AIM: To investigate the occurrence and possible mechanism of blue light-induced ferroptosis in retinal pigment epithelial cells.

METHODS: ARPE-19 cells cultured in vitro were irradiated by 405 nm blue light at 50 mW/cm² irradiance with different duration and were divided into control, 16.3J/cm², 32.6J/cm², and 65.2J/cm² groups; the 65.2J/cm² group was defined as the high-level blue light irradiation group and cells were further divided into control, high-level blue light irradiation group and high-level blue light irradiation + ferroptosis inhibitor group. CCK-8 assay was used to detect cell viability, commercial kits were used to detect intracellular glutathione(GSH), ferrous iron and malondialdehyde(MDA)concentration, and Western blot was used to detect the relative expression of glutathione peroxidase 4(GPX4)and xCT proteins in cells.

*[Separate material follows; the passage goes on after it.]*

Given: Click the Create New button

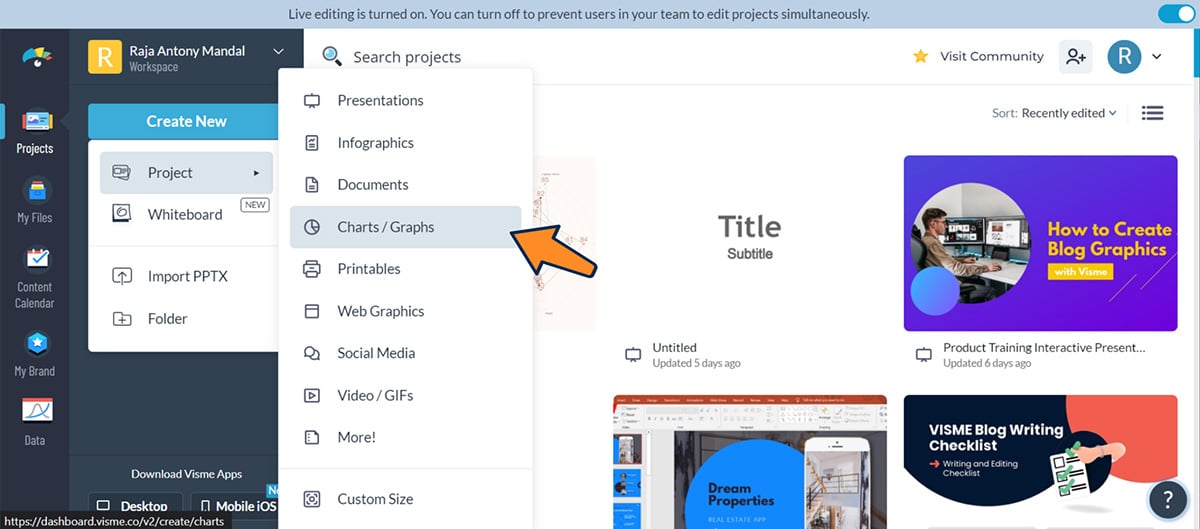Looking at the screenshot, I should coord(186,121).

RESULTS: The decrease of ARPE-19 cell viability caused by blue light irradiation was dose-dependent, and the reduction of intracellular GSH concentration, the increase of ferrous iron concentration and MDA concentration were all caused by high-level blue light irradiation(all P<0.05); the ferroptosis inhibitor partially restored cell viability and recovered intracellular GSH, reduced concentrations of MDA and ferrous iron in the blue light irradiation group(all P<0.05). The relative expressions of GPX4 and xCT proteins were significantly decreased in the blue light irradiation group, and such change was alleviated by the ferroptosis inhibitor(P<0.05).

CONCLUSION: Blue light irradiation may induce ferroptosis in RPE cells by targeting the xCT and GPX4-associated antioxidant pathways.